Pour les cas (a) et (b), calculer les gradients hydrauliques et les vitesses d’écoulement à travers le profil. Pour le cas (c), déterminer la profondeur de la nappe phréatique.
- Soit une surface potentiométrique avec une pente régionale de 7 m/km, calculer le taux naturel d’écoulement des eaux souterraines à travers un aquifère captif avec une transmissivité T = 0,002 m2/s.
- Montrer par une analyse dimensionnelle de l’équation S = ρgb (α + nβ) que le coefficient d’emmagasinement est sans dimension.
-
- Un aquifère horizontal est recouvert de 50 pieds d’argile saturée. Le poids spécifique (ou poids sec à l’unité) de l’argile est de 120 lb/pi3. Le poids spécifique de l’eau est de 62,4 lb/pied3. Calculer la contrainte totale agissant sur le dessus de l’aquifère.
- Si la charge de pression dans l’aquifère est de 100 pieds, calculer la contrainte effective dans l’aquifère.
- Si l’aquifère est pompé et que la charge hydraulique est réduite de 10 pieds, quels seront les changements qui en résulteront dans la charge de pression, la pression du fluide, la contrainte effective et la contrainte totale ?

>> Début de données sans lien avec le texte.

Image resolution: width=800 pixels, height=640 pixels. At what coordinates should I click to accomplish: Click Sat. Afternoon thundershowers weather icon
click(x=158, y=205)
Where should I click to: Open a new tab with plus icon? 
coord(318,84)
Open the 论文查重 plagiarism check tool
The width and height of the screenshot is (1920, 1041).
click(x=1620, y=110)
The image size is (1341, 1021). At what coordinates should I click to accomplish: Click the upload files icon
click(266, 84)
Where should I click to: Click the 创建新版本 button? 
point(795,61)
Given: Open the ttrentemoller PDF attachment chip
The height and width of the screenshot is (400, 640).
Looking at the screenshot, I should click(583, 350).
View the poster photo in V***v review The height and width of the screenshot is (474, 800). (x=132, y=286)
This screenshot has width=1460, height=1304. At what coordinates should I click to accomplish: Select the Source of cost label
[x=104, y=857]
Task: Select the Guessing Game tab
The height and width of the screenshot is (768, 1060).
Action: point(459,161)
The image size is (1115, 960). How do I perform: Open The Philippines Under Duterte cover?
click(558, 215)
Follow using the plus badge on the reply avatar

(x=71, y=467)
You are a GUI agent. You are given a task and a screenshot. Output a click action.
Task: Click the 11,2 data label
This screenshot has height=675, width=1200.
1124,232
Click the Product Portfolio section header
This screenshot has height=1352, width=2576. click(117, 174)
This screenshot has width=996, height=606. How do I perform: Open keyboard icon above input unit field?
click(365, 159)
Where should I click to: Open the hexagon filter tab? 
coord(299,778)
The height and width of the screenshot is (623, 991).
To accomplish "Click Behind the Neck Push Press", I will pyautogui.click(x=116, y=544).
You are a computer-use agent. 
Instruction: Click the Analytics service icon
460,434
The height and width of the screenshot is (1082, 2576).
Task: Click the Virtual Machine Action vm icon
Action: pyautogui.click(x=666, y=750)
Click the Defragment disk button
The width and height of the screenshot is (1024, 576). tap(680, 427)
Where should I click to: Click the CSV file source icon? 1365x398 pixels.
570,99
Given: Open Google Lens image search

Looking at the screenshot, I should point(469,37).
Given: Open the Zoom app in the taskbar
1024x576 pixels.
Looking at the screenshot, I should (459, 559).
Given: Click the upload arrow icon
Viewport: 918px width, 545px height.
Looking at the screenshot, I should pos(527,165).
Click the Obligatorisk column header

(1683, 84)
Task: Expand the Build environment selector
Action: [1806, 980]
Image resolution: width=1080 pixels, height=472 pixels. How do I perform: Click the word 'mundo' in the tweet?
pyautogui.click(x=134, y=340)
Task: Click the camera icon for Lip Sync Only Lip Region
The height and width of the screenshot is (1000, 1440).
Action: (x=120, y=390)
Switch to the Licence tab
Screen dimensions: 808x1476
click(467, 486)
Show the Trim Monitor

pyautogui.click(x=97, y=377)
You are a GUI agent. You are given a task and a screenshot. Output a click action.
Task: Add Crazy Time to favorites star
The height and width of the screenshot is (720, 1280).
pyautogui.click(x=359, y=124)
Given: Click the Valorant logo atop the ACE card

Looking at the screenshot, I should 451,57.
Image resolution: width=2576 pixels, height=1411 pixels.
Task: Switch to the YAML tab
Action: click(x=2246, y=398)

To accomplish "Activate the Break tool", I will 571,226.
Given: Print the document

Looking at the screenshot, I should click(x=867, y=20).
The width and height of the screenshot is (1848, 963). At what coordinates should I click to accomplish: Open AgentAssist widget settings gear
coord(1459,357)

- Si la compressibilité de l’aquifère est 10-6 pied2/lb et son épaisseur est de 25 pieds, quel compactage l’aquifère subira-t-il pendant la réduction de la charge dans la partie (c) ?
- Si la porosité est 0,30 et la conductivité hydraulique de l’aquifère 10 gal/jour/pied2, calculer la transmissivité et le coefficient d’emmagasinement de l’aquifère. La compressibilité de l’eau est 2,1 × 10-8 pied2/lb.
- Passez en revue les problèmes qui se posent dans la définition ou l’utilisation des termes classiques suivants pour l’eau souterraine : la surface potentiométrique, la perméabilité et la vitesse d’écoulement de l’eau souterraine.